Zhehao Dong^1,2 Qiang Zhang⁵ Yun Ye¹ Yang Wang¹ Guan Huang¹ Wenjun Mei^2†

¹ GigaAI ² Peking University ³ Moxin (Huzhou) Technology Co., Ltd. ⁴ Tsinghua University ⁵ X-Humanoid
^* Equal contribution. ^† Corresponding author.

Paper

Code

Abstract: Vision–Language–Action (VLA) models built on pretrained Vision–Language Models (VLMs) show strong potential but are limited in practicality due to their large parameter counts. To mitigate this issue, using a lightweight VLM has been explored, but it compromises spatiotemporal reasoning.

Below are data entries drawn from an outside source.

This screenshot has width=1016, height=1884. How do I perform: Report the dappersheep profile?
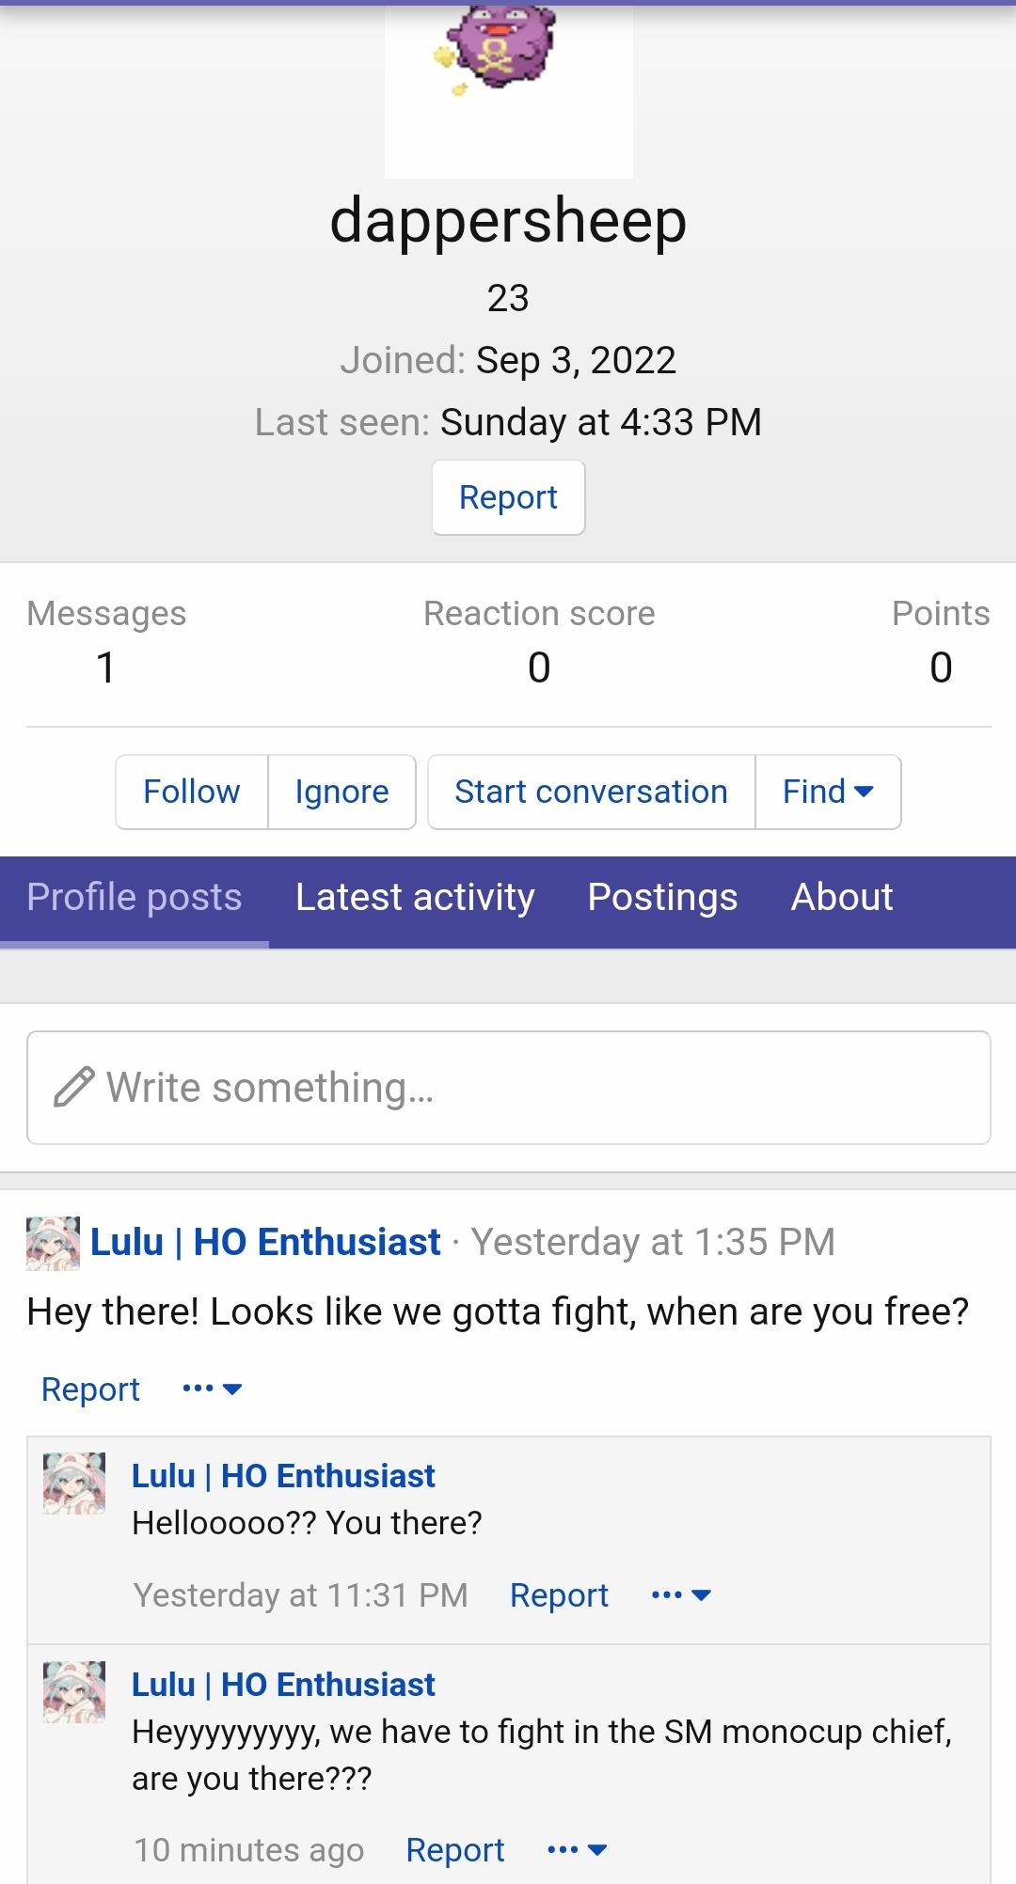click(x=508, y=497)
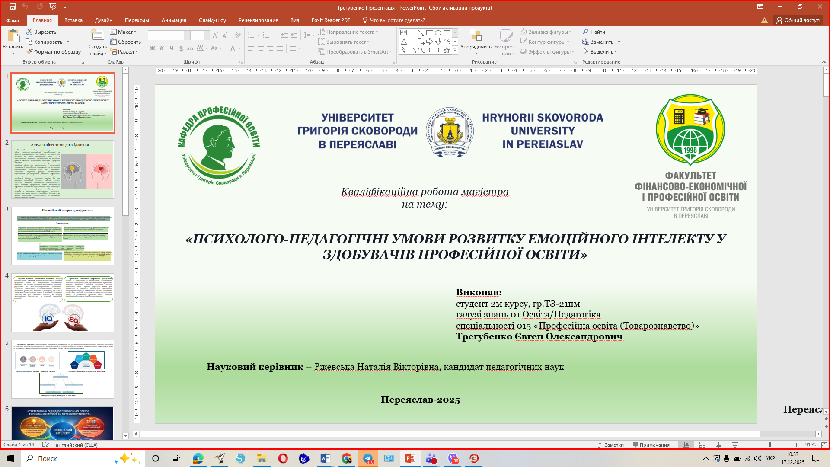Toggle Bold text formatting
The image size is (830, 467).
(152, 48)
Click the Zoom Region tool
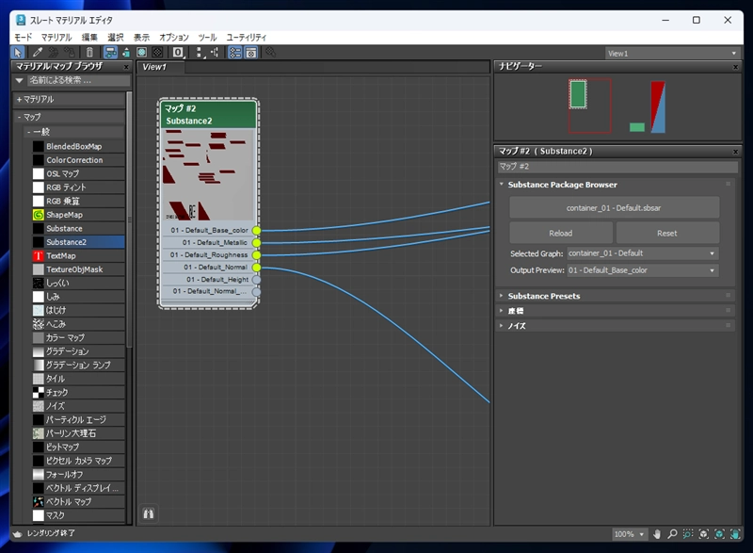The height and width of the screenshot is (553, 753). click(x=689, y=534)
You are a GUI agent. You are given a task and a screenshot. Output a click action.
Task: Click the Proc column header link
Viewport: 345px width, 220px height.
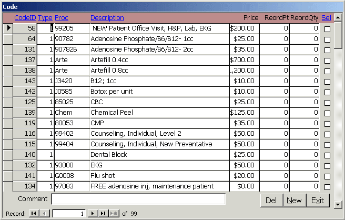[x=62, y=18]
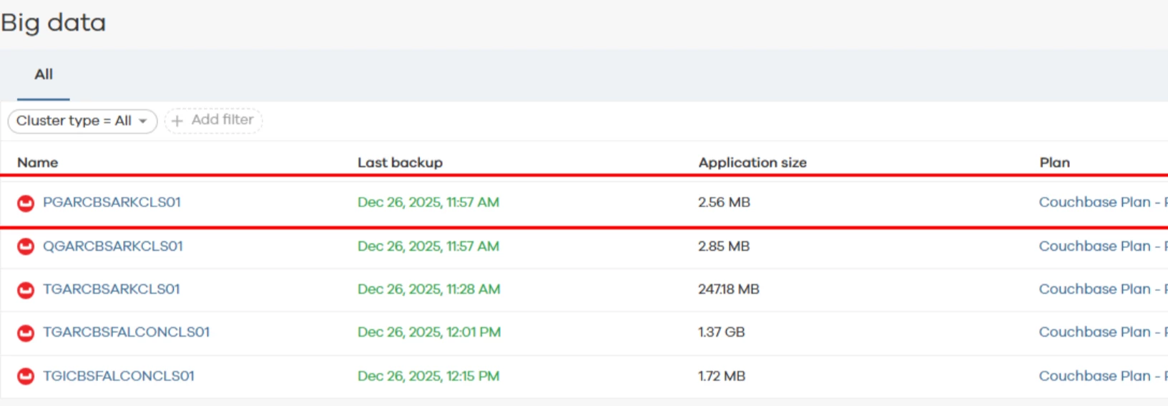Click Couchbase icon beside QGARCBSARKCLS01
The width and height of the screenshot is (1168, 406).
tap(26, 247)
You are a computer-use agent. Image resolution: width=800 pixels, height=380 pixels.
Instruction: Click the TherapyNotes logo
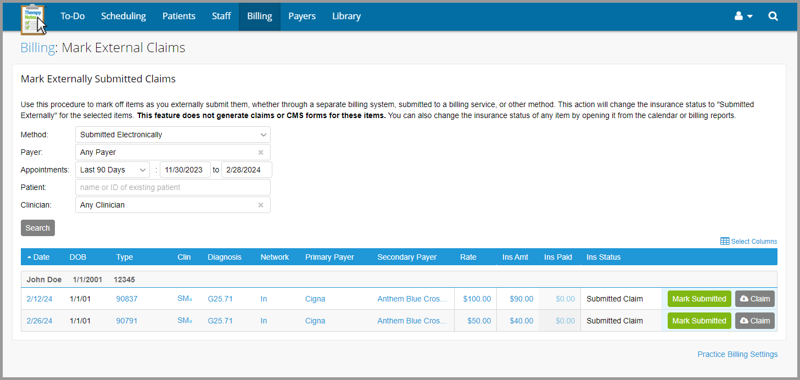click(x=32, y=16)
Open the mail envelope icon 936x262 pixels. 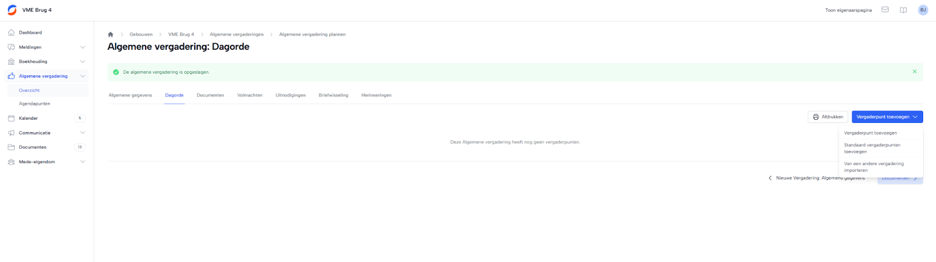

Although some methods suggest that incorporating additional 3D inputs can help, they usually rely on large VLMs to fuse 3D and 2D inputs and still lack temporal understanding. Therefore, we propose SwiftVLA , an architecture that enhances a compact model with 4D understanding while preserving design efficiency. Specifically, our approach features a pretrained 4D visual geometry transformer with a temporal cache that incrementally extracts 4D features from 2D images. Then, to enhance the VLM's ability to exploit both 2D images and 4D features, we introduce Fusion Tokens , a set of learnable tokens trained with a future prediction objective to generate unified representations for action generation. Finally, we introduce a mask-and-reconstruct strategy that randomly masks 4D inputs to the VLM and trains the VLA to reconstruct the masked features. This self-reconstruction objective helps learn effective 4D representations, allowing the 4D branch to be dropped at inference with minimal performance loss. Extensive experiments in real and simulated environments show that SwiftVLA outperforms lightweight baselines and rivals VLAs up to 7× larger. On edge devices, SwiftVLA achieves comparable performance while being 18× faster than the π₀ and reducing the memory footprint by 12×.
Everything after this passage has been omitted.